Chegados à reta final do disco, estamos perante o último momento (nº 4), onde se faz a ode às travessuras da fronteira de Vilar Formoso, entre as viagens dos emigrados e os acidentes que daí advêm. “Comem muito e bebem bastante”, diz a jornalista que relata o volume de acidentes nessa passagem. É daí que vem a exortação “Doucement”, uma sentida homenagem ao “Vem Devagar Emigrante”, de Graciano Saga. David Bruno, com uma camisola da Turquia, mistura o português, o espanhol e o francês para, numa só voz, avisar os condutores para virem com calma e atenção com os leves e com os pesados que vêm em contramão e que podem causar ainda mais acidentes. Atenção para com quem vem de Zamora, de Salamanca, de Ciudad Rodrigo e assim sucessivamente. “Écoute bien, viens doucement, faites atención avec le camien, porque eles vêm todos em contramão”. É um tom de reflexão e mais denso aquele com que termina um vídeoálbum tão airoso em tantos momentos.

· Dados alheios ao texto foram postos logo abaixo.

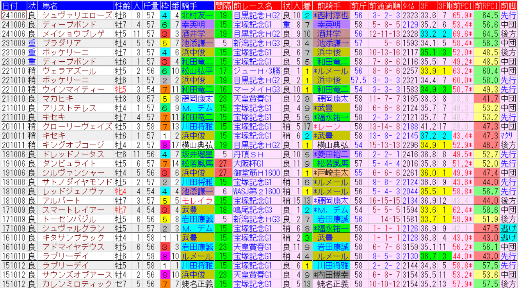Image resolution: width=518 pixels, height=288 pixels.
Task: Select the 241006 date cell in first row
Action: [x=14, y=16]
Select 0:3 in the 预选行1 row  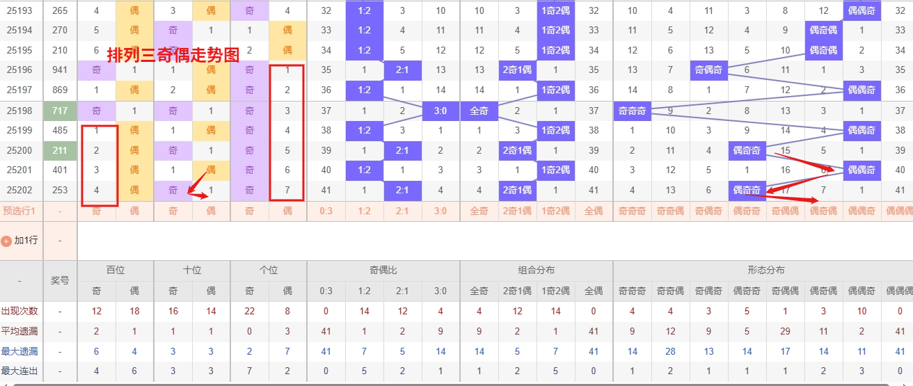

David Bruno abre-nos, assim, o livro da sua infância e das suas origens, sem deixar de perder a sua distinta identidade e as referências arqueológicas e culturais. O memorial que é “Raiashopping”, embora mais breve, apresenta um compêndio de momentos e de estórias rebuscadas, mas também tão serranas, tão comuns quando nos relembramos das vivências da “nossa aldeia”. É este elo que nos liga e que nos permite que a música de David Bruno nos diga tanto, muito para lá da sofisticação lírica e do rendilhado musical. A simplicidade do ritmo e da letra permitem que o discurso do universo de David Bruno seja transparente, evidente, mas, ao mesmo, capaz de dizer muito do que somos feitos. Depois de dançar o tango em Mafamude e de procurar desmistificar o calote de Adriano Malheiro na costa de Gaia, agora é a Raia que é narrada, de coração para coração, com mel e fel à mistura, num verdadeiro pitéu da música portuguesa.